本文:
セブン-イレブン みどりの基金 一般財団法人セブン-イレブン記念財団

※こちらはアーカイブ記事です。

 ホームへ戻る

 

文字サイズ
活動のご紹介

環境ボランティアリーダー海外研修

2012年(平成24年)第15回環境ボランティアリーダー海外研修レポート

海外研修レポート 感想その1


日程表 感想 その1 その2
【1】
10月17日(水)午前 訪問先:ラインランド・ファルツ州 州環境情報センター(LZU) 担当者:ローランド ホーン所長
いつも熱い抗議をするローランド・ホーン氏
ローランド・ホーン氏
 第二次世界大戦後ドイツは日本同様、復興のため産業を重視した政策をとった。1960年代は経済の発展を重視し続け、その結果1971年ライン川の魚の大量死と言う大惨事を引き起こした。住民の声を束ねて下から政治家をうごかし、社会を変えていくというドイツの環境政策の幕開けから、現在ではライン川をバイオモニターにより24時間体制で健全に再生する迄の歴史を伺った。また森林、食、エネルギーに係わるライフスタイルを小さく、身近なものにシフトする教育をすることが環境保護へとつながる事を学んだ。ホーンさんは環境省の大臣直轄の環境情報センターに20年間同じポジションで働いている。また2011年3月以降NPOであるBUNDの代表者が大臣の秘書官として人事がされデモクラシーは進歩しつづけている。 専門家が長いスパンで係われる体制は日本の行政組織にも見習ってほしい。

入力:
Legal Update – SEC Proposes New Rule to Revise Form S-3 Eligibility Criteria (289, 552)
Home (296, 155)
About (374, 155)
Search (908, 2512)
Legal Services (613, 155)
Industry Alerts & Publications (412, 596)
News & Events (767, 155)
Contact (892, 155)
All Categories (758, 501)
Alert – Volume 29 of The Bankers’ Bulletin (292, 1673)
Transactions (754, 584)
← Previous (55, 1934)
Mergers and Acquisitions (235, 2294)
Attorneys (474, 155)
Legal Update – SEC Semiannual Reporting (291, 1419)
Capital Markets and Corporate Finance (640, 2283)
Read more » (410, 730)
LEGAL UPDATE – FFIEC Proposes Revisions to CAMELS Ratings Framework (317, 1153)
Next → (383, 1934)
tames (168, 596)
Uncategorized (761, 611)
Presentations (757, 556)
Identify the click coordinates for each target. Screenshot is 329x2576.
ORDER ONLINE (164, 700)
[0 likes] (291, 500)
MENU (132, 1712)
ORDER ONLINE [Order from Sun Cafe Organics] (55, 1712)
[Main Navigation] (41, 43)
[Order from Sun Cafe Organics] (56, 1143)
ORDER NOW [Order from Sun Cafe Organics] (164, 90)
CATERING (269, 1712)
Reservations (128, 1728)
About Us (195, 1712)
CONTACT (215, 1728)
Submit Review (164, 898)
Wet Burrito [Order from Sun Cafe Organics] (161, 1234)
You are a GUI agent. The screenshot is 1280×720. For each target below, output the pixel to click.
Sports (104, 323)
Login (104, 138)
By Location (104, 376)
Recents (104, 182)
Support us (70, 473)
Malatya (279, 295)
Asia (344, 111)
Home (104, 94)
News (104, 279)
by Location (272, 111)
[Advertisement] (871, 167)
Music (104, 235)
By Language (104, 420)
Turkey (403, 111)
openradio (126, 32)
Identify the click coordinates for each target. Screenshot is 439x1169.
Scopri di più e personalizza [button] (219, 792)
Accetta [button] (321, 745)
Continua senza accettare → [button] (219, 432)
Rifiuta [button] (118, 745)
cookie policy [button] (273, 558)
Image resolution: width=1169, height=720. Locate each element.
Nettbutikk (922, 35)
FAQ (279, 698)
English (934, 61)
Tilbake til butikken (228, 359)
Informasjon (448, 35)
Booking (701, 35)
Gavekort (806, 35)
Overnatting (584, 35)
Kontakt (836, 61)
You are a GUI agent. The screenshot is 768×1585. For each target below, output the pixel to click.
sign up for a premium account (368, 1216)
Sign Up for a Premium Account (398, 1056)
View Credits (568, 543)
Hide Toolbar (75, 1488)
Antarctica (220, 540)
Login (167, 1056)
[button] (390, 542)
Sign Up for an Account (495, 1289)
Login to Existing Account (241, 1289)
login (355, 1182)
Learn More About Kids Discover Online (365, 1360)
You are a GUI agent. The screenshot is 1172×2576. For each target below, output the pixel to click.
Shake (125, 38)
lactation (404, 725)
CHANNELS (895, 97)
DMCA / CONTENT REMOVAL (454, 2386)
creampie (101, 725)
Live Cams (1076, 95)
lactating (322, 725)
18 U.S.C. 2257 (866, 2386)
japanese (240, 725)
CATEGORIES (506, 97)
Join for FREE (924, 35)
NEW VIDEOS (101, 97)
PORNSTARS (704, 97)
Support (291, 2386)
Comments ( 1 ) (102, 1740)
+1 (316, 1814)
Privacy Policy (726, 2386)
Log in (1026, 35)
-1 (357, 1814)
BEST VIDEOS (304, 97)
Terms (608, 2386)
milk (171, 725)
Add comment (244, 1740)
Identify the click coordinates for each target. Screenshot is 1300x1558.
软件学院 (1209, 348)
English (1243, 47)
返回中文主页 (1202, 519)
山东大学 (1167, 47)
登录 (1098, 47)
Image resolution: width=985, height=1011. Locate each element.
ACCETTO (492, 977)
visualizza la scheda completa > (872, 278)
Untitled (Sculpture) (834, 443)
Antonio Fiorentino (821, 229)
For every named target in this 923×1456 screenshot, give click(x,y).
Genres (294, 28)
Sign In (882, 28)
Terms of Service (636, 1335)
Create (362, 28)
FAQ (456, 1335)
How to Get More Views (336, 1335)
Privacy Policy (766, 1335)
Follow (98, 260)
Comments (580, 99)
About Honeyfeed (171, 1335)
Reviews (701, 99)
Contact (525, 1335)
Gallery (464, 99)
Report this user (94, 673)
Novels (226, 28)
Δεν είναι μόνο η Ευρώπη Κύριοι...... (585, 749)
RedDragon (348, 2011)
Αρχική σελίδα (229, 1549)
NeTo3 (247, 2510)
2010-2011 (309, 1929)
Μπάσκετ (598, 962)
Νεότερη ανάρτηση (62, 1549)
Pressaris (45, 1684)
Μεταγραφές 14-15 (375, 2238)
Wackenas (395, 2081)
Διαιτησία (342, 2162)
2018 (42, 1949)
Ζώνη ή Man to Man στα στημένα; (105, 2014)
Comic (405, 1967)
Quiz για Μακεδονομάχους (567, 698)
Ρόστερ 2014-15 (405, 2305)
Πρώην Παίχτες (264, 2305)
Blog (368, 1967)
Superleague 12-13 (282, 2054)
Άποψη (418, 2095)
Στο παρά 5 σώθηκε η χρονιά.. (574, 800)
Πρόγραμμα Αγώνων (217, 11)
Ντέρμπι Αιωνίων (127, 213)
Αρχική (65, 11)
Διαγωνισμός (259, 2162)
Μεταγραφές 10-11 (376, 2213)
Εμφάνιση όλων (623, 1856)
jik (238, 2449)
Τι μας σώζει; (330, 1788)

問題:
[1] 研修レポートで、小さく身近なものにシフトする教育の対象として、ライフスタイルに係わる分野に挙げられているものをすべて書き出してください。
[2] 記録のうち「Sign In (882, 28)」がある行から記録の終わりまでを、「Comments」を「Replies」に入れ替えて書き直してください。ほかの部分はそのままにしてください。

解答一覧:
[1] 森林、食、エネルギー

[2]
Sign In (882, 28)
Terms of Service (636, 1335)
Create (362, 28)
FAQ (456, 1335)
How to Get More Views (336, 1335)
Privacy Policy (766, 1335)
Follow (98, 260)
Replies (580, 99)
About Honeyfeed (171, 1335)
Reviews (701, 99)
Contact (525, 1335)
Gallery (464, 99)
Report this user (94, 673)
Novels (226, 28)
Δεν είναι μόνο η Ευρώπη Κύριοι...... (585, 749)
RedDragon (348, 2011)
Αρχική σελίδα (229, 1549)
NeTo3 (247, 2510)
2010-2011 (309, 1929)
Μπάσκετ (598, 962)
Νεότερη ανάρτηση (62, 1549)
Pressaris (45, 1684)
Μεταγραφές 14-15 (375, 2238)
Wackenas (395, 2081)
Διαιτησία (342, 2162)
2018 (42, 1949)
Ζώνη ή Man to Man στα στημένα; (105, 2014)
Comic (405, 1967)
Quiz για Μακεδονομάχους (567, 698)
Ρόστερ 2014-15 (405, 2305)
Πρώην Παίχτες (264, 2305)
Blog (368, 1967)
Superleague 12-13 (282, 2054)
Άποψη (418, 2095)
Στο παρά 5 σώθηκε η χρονιά.. (574, 800)
Πρόγραμμα Αγώνων (217, 11)
Ντέρμπι Αιωνίων (127, 213)
Αρχική (65, 11)
Διαγωνισμός (259, 2162)
Μεταγραφές 10-11 (376, 2213)
Εμφάνιση όλων (623, 1856)
jik (238, 2449)
Τι μας σώζει; (330, 1788)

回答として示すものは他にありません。